Ok, I’ve got forty-five 3x5 cards, one for each scene in my work-in-progress, Bon Secur. I think I have all the major story points covered. Now what? That’s the subject of Scott Myers sixth part of his How I Write a Script blog. You can read his full blog at:

He writes, “I start by transcribing the content of the cards into a new Word file called Story Outline. I generally will have written down notes and ideas on the cards related to each scene or beat, so that information goes into the outline as well.”

“The goal here is to create a blueprint with Scene 1, followed by Scene 2, Scene 3, all the way to the last scene and FADE OUT. The hard work here is to make sure as best as I can that the story tracks and handles all the subplots. A final consideration is to think about the transitions, how to make each shift from one scene and sequence to the next is as smooth and seamless as possible.”

“Apart from locking down the story’s structure, I also think about every scene, asking a series of questions:
* What is the point of the scene?
* What is the scene's Beginning, Middle, and Ending?
* What characters should be in the scene and why?
* How do I enter / exit the scene?”

“That can change in the actual writing of the script – as well as scene order – but I like thinking through my scenes in advance.”

“My outlines can be quite long. I just pulled out one from my files that is 22 single-spaced pages. But then, I like to throw in everything I dredge up for each scene: images, bits of dialogue, Internal World dynamics, transitions, and so on.”

“Okay, now I want you to take a deep breath and realize something: All that -- story concept, brainstorming, research, character development, plotting, and outline -- and I haven’t written one word of the actual script. I have found doing the hard work up front, what I call prep-writing, gives me more room for creative thinking in my page-writing process.”

“Let's me be clear: I am not saying that every writer has to work this way. Each writer has to find the approach that works for them.”

Tomorrow, I’d like to introduce you to Scott’s Script Diary.
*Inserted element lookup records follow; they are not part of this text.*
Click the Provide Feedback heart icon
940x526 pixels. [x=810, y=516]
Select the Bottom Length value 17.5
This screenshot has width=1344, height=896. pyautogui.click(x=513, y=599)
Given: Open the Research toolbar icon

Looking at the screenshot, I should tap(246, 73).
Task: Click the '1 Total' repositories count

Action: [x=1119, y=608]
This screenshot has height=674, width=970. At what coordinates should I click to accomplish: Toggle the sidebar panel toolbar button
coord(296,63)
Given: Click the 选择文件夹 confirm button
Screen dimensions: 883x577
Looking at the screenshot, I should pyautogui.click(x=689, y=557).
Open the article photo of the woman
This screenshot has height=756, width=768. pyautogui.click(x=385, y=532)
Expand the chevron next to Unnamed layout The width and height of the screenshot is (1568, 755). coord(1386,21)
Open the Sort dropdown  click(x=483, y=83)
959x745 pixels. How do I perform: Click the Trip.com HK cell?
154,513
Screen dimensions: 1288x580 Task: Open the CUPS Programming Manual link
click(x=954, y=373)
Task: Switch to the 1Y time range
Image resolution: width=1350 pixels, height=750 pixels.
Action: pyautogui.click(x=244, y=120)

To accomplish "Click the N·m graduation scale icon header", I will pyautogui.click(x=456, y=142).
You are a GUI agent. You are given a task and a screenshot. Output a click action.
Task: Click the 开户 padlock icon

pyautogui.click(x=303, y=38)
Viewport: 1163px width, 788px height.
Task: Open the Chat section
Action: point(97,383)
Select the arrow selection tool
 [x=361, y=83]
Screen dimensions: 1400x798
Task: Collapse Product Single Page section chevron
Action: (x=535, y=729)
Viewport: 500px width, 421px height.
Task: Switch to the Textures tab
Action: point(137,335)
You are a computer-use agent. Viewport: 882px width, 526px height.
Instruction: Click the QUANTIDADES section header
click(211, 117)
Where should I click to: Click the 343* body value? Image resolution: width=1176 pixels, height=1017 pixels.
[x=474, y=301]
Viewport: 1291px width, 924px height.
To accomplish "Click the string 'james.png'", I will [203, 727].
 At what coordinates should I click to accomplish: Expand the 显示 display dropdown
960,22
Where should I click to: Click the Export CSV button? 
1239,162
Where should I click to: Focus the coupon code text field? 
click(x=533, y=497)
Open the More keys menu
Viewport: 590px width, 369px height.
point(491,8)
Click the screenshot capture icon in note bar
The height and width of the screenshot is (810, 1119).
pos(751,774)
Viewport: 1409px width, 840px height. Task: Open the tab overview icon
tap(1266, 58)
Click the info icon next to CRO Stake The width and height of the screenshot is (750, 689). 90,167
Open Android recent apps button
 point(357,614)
Like most of you, I have Word loaded on my computer and could create my outline in Word as Scott suggests.  But, as you might guess, I'm a sucker for gadgets and software.  I purchased Write Brothers' Outline 4D.  I've been using it to outline novels written by favorite authors and films as a part of my study of story structure.  I've been very pleased with it during the limited time that I have been using it.  When I've answered Scott's questions regarding each scene I'll be dusting off Outliner 4D and applying it to Bon Secur.  That will be the real test.